Generally, the look that one carries towards the place of the writer is exaggeratedly romantic. The writer is this being who hovers and wanders, this being who is not worth taking quite seriously since he has not completely turned his back on childhood. It’s true, the writer spends his time inventing stories, playing with words or with characters. Basically, the writer is lucky, can allow himself to be a little nonchalant, because he doesn’t punch his hours, works in the morning or at night—it’s up to him to choose.

It’s true that we could ask him how he’s doing once in a while, but we shouldn’t kidding. The writer is in no danger. In another era, he could still turn his pencil against him, but today he works at a desk, behind a computer, when it’s not actually in his bed sheltered by a block of cement, the anger of a boss or a burn-out. The writer is likeable, deep down, the writer is cute. Come to think of it, it makes us think of that aunt, that friend or that cousin who writes on occasion, when it suits her. That’s it, the writer is just anybody.

All of this, however, is nothing but a myth.

Writers don’t take it easy and don’t write just for fun. They do not belong to that species which practices calligraphy, as the Jewish author Samuel Joseph Agnon said more or less. It’s because writers probe the moods of the world and are on the side of misfortune, dared to add Michel Houellebecq.

Whatever the romantics think, when a writer ends his life, it should always be an opportunity to remember that writing is a painful and exhausting adventure that has more in common with sacrifice than with pleasure. . It’s not repeated enough, but the overwhelming majority of writers don’t make a living from writing. François Blais, whose novels have nevertheless circulated in several secondary schools, worked at night as a janitor in a shopping center to make ends meet. As for the writers who are lucky enough to make a living from their pen, they don’t have it easy for all that. For all writers, writing is a constant commitment, a work of observation that one never suspends. To write is to accept a life in the service of an ideal, a sleepless life, an absurd life even sometimes.

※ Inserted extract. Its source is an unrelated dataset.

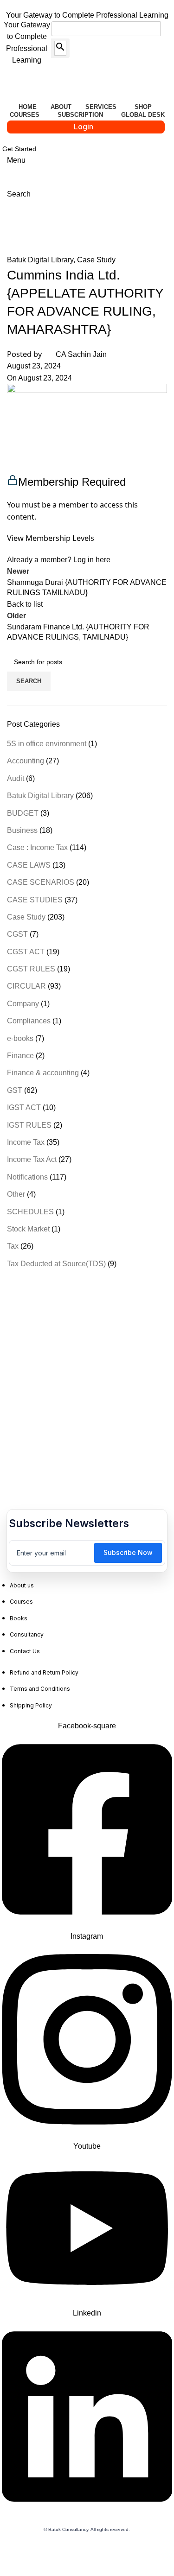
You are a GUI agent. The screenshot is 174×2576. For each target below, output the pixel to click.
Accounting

With Hubert Aquin, Dédé Fortin, Nelly Arcan and François Blais — to name but a few — writing seemed like a playful adventure all their lives until their sudden death made us realize that writing only show no mercy. She always takes everything from the writer. If he consents—and it is often in this sacrifice that he finds the only happiness of his existence—to offer himself entirely to her, it is because, contrary to what we too often imagine, the writer don’t write for him. The writer works primarily for others. And it is this heavy responsibility that is sometimes too heavy to bear.

May the memory of François Blais be honored in this way.